The principle of bodily integrity protects a patient’s right to refuse unwanted touching. Under the rules derived from this principle, doctors may not administer treatment without the patient’s informed consent. The Court in Cruzan affirmed this principle even as it upheld a state law that required clear and convincing evidence of an incompetent patient’s desire to have life-sustaining treatment removed.
Ball understands the integrity principle as a “common law” right of “self-determination,” under which a patient has a “liberty to seek to be free from agony or a worthless life.” But the common law has always disfavored suicide, and freedom from unwanted touching has never entailed a right to a doctor’s assistance in an act of self-destruction.
Finally, Ball views the principle of double effect as a license to kill patients by palliative means. He asserts that palliative care is really the “secret practice” of euthanasia, which enjoys the support of the very groups that oppose legalization, such as the American Medical Association and the Roman Catholic Church.
There is nothing to this claim. The principle of double effect, which the Court endorsed in Vacco v. Quill, does not permit intentional killing. It delimits the circumstances in which it is permissible to accept death as an unintended side effect of an otherwise permissible action, such as administering palliation to a suffering patient.
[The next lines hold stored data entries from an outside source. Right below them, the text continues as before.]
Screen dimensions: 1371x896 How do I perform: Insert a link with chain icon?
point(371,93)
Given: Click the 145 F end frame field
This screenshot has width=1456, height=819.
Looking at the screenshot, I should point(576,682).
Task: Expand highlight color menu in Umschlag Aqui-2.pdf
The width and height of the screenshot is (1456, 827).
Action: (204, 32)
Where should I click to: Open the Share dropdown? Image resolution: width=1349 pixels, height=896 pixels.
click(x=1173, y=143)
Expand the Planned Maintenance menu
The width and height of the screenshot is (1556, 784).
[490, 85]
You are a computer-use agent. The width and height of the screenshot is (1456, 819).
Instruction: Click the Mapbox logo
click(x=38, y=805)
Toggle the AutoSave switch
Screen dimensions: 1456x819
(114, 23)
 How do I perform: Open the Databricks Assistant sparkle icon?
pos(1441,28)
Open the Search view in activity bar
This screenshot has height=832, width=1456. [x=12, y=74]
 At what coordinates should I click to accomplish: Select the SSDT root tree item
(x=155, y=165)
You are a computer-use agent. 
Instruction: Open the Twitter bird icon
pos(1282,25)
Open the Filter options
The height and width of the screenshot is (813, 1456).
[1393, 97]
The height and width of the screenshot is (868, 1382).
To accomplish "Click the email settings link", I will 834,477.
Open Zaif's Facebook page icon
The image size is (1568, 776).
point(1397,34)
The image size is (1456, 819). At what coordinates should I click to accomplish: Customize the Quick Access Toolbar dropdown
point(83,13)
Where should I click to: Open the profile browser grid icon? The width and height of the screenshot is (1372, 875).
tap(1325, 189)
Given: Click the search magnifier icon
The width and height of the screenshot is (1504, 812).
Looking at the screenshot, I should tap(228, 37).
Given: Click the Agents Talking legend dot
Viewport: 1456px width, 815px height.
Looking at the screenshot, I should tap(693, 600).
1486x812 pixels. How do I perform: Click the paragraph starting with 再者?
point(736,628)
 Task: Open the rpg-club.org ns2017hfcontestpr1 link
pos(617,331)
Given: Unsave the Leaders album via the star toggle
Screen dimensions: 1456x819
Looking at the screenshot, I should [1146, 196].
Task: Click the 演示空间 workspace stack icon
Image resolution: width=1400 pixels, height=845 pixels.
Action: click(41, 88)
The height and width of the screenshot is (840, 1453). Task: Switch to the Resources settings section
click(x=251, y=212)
Having failed to engage both end-of-life law and its guiding principles, Ball turns to the last resort of proponents of novel liberties, the so-called mystery of life passage from Planned Parenthood v. Casey. In that passage a plurality of justices enigmatically proclaimed, “At the heart of liberty is the right to define one’s own concept of existence, of meaning, of the universe, and of the mystery of human life.” To the extent that this dictum means anything, it is surely wrong, as Michael Stokes Paulsen has demonstrated in a pair of essays on Public Discourse. Indeed, the Casey Court’s conception of personal autonomy is an easy target of criticism. But Ball appears not to have considered whether that criticism has any merit.
Ball’s book contrasts with two other books, published earlier this year, that shed considerable light on the role of law at the end of life.
Anyone interested in engaging the best arguments on both sides of the euthanasia debate would do well to read Debating Euthanasia, by Emily Jackson and John Keown.
For an explanation of the architecture and animating principles of medical law, one can do no better than Keown’s recent book The Law and Ethics of Medicine. Ball briefly mentions Keown, the Rose F. Kennedy Chair in Christian Ethics at Georgetown University. But rather than engage Keown’s arguments, Ball dismisses Keown as an “angry critic” of legalized assisted suicide. He does not explain this ad hominem attack. At Liberty to Die might have been a better book had Ball given as much consideration to the law and scholarly literature as he did to the putative emotions and motivations of medical law’s defenders.
Adam MacLeod is an associate professor at Faulkner University’s Thomas Goode Jones School of Law and a 2012-2013 Visiting Fellow of the James Madison Program in American Ideals and Institutions at Princeton University.